In your answer, copy every entry that follows exactly.

----

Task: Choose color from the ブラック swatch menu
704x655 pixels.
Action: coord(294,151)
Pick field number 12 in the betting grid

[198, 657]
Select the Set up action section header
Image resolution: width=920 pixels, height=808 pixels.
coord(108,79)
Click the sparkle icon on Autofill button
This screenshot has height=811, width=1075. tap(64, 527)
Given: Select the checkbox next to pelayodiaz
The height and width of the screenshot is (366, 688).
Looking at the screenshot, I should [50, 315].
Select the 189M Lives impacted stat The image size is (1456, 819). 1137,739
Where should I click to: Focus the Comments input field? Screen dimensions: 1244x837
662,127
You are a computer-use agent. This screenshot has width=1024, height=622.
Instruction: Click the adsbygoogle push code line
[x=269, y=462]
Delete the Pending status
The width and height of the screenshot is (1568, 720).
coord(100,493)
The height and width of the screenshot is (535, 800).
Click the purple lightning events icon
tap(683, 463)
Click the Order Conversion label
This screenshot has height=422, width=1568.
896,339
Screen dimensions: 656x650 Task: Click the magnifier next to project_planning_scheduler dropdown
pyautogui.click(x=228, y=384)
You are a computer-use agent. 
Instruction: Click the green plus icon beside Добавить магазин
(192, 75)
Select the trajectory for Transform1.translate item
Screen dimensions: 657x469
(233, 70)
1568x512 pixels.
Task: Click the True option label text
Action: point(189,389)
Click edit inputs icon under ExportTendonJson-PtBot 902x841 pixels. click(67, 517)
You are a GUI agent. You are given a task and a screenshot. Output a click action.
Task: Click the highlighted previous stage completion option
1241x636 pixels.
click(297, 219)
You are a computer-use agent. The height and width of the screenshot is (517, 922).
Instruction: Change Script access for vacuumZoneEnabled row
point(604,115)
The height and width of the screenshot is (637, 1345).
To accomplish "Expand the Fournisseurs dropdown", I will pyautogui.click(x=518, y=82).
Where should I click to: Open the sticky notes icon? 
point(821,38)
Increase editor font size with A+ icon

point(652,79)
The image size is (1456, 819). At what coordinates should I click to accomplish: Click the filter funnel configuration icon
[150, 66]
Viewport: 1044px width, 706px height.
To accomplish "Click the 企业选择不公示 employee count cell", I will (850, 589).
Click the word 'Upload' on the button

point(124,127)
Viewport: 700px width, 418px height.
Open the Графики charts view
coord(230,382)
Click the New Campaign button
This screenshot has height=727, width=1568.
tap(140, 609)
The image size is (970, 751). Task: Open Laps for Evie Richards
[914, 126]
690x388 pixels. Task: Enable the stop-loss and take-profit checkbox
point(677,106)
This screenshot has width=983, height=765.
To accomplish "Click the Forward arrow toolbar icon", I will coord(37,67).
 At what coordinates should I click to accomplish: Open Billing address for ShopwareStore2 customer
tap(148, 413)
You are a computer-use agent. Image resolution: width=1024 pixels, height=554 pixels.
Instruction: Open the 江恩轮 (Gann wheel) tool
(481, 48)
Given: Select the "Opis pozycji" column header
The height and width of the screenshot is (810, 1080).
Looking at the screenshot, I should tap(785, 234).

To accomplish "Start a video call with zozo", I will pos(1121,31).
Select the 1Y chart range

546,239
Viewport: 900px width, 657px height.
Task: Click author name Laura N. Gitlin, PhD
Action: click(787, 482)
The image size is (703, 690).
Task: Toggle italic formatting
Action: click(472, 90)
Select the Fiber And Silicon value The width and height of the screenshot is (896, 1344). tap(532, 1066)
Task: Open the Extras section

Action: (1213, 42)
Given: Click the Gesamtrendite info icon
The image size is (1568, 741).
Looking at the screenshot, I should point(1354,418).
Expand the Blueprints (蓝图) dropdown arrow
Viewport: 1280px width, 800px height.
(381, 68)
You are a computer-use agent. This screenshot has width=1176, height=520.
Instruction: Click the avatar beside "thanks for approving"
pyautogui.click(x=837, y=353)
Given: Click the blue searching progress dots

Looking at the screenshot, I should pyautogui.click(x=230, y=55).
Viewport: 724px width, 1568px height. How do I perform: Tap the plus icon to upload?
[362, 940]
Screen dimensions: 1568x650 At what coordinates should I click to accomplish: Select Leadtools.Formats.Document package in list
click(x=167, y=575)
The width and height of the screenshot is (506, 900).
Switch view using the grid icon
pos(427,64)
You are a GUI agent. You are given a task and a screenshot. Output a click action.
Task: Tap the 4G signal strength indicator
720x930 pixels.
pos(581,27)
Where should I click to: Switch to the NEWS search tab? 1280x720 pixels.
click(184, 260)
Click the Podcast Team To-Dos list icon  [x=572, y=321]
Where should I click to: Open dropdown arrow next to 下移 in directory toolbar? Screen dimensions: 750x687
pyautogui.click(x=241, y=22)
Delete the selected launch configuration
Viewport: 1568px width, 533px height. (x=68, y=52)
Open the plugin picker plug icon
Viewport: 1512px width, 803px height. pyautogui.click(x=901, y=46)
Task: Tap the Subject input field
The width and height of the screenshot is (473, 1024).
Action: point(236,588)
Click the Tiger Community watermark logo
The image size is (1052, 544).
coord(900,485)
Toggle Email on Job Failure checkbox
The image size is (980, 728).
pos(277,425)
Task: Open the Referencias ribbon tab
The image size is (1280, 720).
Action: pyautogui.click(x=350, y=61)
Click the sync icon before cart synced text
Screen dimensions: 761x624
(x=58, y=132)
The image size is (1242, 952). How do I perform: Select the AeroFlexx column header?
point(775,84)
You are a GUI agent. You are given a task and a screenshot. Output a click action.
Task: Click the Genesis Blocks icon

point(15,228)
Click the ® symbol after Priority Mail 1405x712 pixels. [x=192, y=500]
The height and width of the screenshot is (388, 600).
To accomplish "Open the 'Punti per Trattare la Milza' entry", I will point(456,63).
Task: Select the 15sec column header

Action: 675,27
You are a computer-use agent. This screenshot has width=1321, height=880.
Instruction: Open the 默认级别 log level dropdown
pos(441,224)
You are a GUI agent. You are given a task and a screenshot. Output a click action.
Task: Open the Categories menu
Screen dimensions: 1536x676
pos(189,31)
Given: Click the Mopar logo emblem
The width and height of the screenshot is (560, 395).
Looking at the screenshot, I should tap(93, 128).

----

Response to the task:
Task: Choose color from the ブラック swatch menu
704x655 pixels.
Action: coord(294,151)
Pick field number 12 in the betting grid

[198, 657]
Select the Set up action section header
Image resolution: width=920 pixels, height=808 pixels.
coord(108,79)
Click the sparkle icon on Autofill button
This screenshot has height=811, width=1075. tap(64, 527)
Given: Select the checkbox next to pelayodiaz
The height and width of the screenshot is (366, 688).
Looking at the screenshot, I should [50, 315].
Select the 189M Lives impacted stat The image size is (1456, 819). 1137,739
Where should I click to: Focus the Comments input field? Screen dimensions: 1244x837
662,127
You are a computer-use agent. This screenshot has width=1024, height=622.
Instruction: Click the adsbygoogle push code line
[x=269, y=462]
Delete the Pending status
The width and height of the screenshot is (1568, 720).
coord(100,493)
The height and width of the screenshot is (535, 800).
Click the purple lightning events icon
tap(683, 463)
Click the Order Conversion label
This screenshot has height=422, width=1568.
896,339
Screen dimensions: 656x650 Task: Click the magnifier next to project_planning_scheduler dropdown
pyautogui.click(x=228, y=384)
You are a computer-use agent. 
Instruction: Click the green plus icon beside Добавить магазин
(192, 75)
Select the trajectory for Transform1.translate item
Screen dimensions: 657x469
(233, 70)
1568x512 pixels.
Task: Click the True option label text
Action: point(189,389)
Click edit inputs icon under ExportTendonJson-PtBot 902x841 pixels. click(67, 517)
You are a GUI agent. You are given a task and a screenshot. Output a click action.
Task: Click the highlighted previous stage completion option
1241x636 pixels.
click(297, 219)
You are a computer-use agent. The height and width of the screenshot is (517, 922).
Instruction: Change Script access for vacuumZoneEnabled row
point(604,115)
The height and width of the screenshot is (637, 1345).
To accomplish "Expand the Fournisseurs dropdown", I will pyautogui.click(x=518, y=82).
Where should I click to: Open the sticky notes icon? 
point(821,38)
Increase editor font size with A+ icon

point(652,79)
The image size is (1456, 819). At what coordinates should I click to accomplish: Click the filter funnel configuration icon
[150, 66]
Viewport: 1044px width, 706px height.
To accomplish "Click the 企业选择不公示 employee count cell", I will (850, 589).
Click the word 'Upload' on the button

point(124,127)
Viewport: 700px width, 418px height.
Open the Графики charts view
coord(230,382)
Click the New Campaign button
This screenshot has height=727, width=1568.
tap(140, 609)
The image size is (970, 751). Task: Open Laps for Evie Richards
[914, 126]
690x388 pixels. Task: Enable the stop-loss and take-profit checkbox
point(677,106)
This screenshot has width=983, height=765.
To accomplish "Click the Forward arrow toolbar icon", I will coord(37,67).
 At what coordinates should I click to accomplish: Open Billing address for ShopwareStore2 customer
tap(148, 413)
You are a computer-use agent. Image resolution: width=1024 pixels, height=554 pixels.
Instruction: Open the 江恩轮 (Gann wheel) tool
(481, 48)
Given: Select the "Opis pozycji" column header
The height and width of the screenshot is (810, 1080).
Looking at the screenshot, I should tap(785, 234).

To accomplish "Start a video call with zozo", I will pos(1121,31).
Select the 1Y chart range

546,239
Viewport: 900px width, 657px height.
Task: Click author name Laura N. Gitlin, PhD
Action: click(787, 482)
The image size is (703, 690).
Task: Toggle italic formatting
Action: click(472, 90)
Select the Fiber And Silicon value The width and height of the screenshot is (896, 1344). tap(532, 1066)
Task: Open the Extras section

Action: (1213, 42)
Given: Click the Gesamtrendite info icon
The image size is (1568, 741).
Looking at the screenshot, I should point(1354,418).
Expand the Blueprints (蓝图) dropdown arrow
Viewport: 1280px width, 800px height.
(381, 68)
You are a computer-use agent. This screenshot has width=1176, height=520.
Instruction: Click the avatar beside "thanks for approving"
pyautogui.click(x=837, y=353)
Given: Click the blue searching progress dots

Looking at the screenshot, I should pyautogui.click(x=230, y=55).
Viewport: 724px width, 1568px height. How do I perform: Tap the plus icon to upload?
[362, 940]
Screen dimensions: 1568x650 At what coordinates should I click to accomplish: Select Leadtools.Formats.Document package in list
click(x=167, y=575)
The width and height of the screenshot is (506, 900).
Switch view using the grid icon
pos(427,64)
You are a GUI agent. You are given a task and a screenshot. Output a click action.
Task: Tap the 4G signal strength indicator
720x930 pixels.
pos(581,27)
Where should I click to: Switch to the NEWS search tab? 1280x720 pixels.
click(184, 260)
Click the Podcast Team To-Dos list icon  [x=572, y=321]
Where should I click to: Open dropdown arrow next to 下移 in directory toolbar? Screen dimensions: 750x687
pyautogui.click(x=241, y=22)
Delete the selected launch configuration
Viewport: 1568px width, 533px height. (x=68, y=52)
Open the plugin picker plug icon
Viewport: 1512px width, 803px height. pyautogui.click(x=901, y=46)
Task: Tap the Subject input field
The width and height of the screenshot is (473, 1024).
Action: point(236,588)
Click the Tiger Community watermark logo
The image size is (1052, 544).
coord(900,485)
Toggle Email on Job Failure checkbox
The image size is (980, 728).
pos(277,425)
Task: Open the Referencias ribbon tab
The image size is (1280, 720).
Action: pyautogui.click(x=350, y=61)
Click the sync icon before cart synced text
Screen dimensions: 761x624
(x=58, y=132)
The image size is (1242, 952). How do I perform: Select the AeroFlexx column header?
point(775,84)
You are a GUI agent. You are given a task and a screenshot. Output a click action.
Task: Click the Genesis Blocks icon

point(15,228)
Click the ® symbol after Priority Mail 1405x712 pixels. [x=192, y=500]
The height and width of the screenshot is (388, 600).
To accomplish "Open the 'Punti per Trattare la Milza' entry", I will point(456,63).
Task: Select the 15sec column header

Action: 675,27
You are a computer-use agent. This screenshot has width=1321, height=880.
Instruction: Open the 默认级别 log level dropdown
pos(441,224)
You are a GUI agent. You are given a task and a screenshot. Output a click action.
Task: Open the Categories menu
Screen dimensions: 1536x676
pos(189,31)
Given: Click the Mopar logo emblem
The width and height of the screenshot is (560, 395).
Looking at the screenshot, I should tap(93, 128).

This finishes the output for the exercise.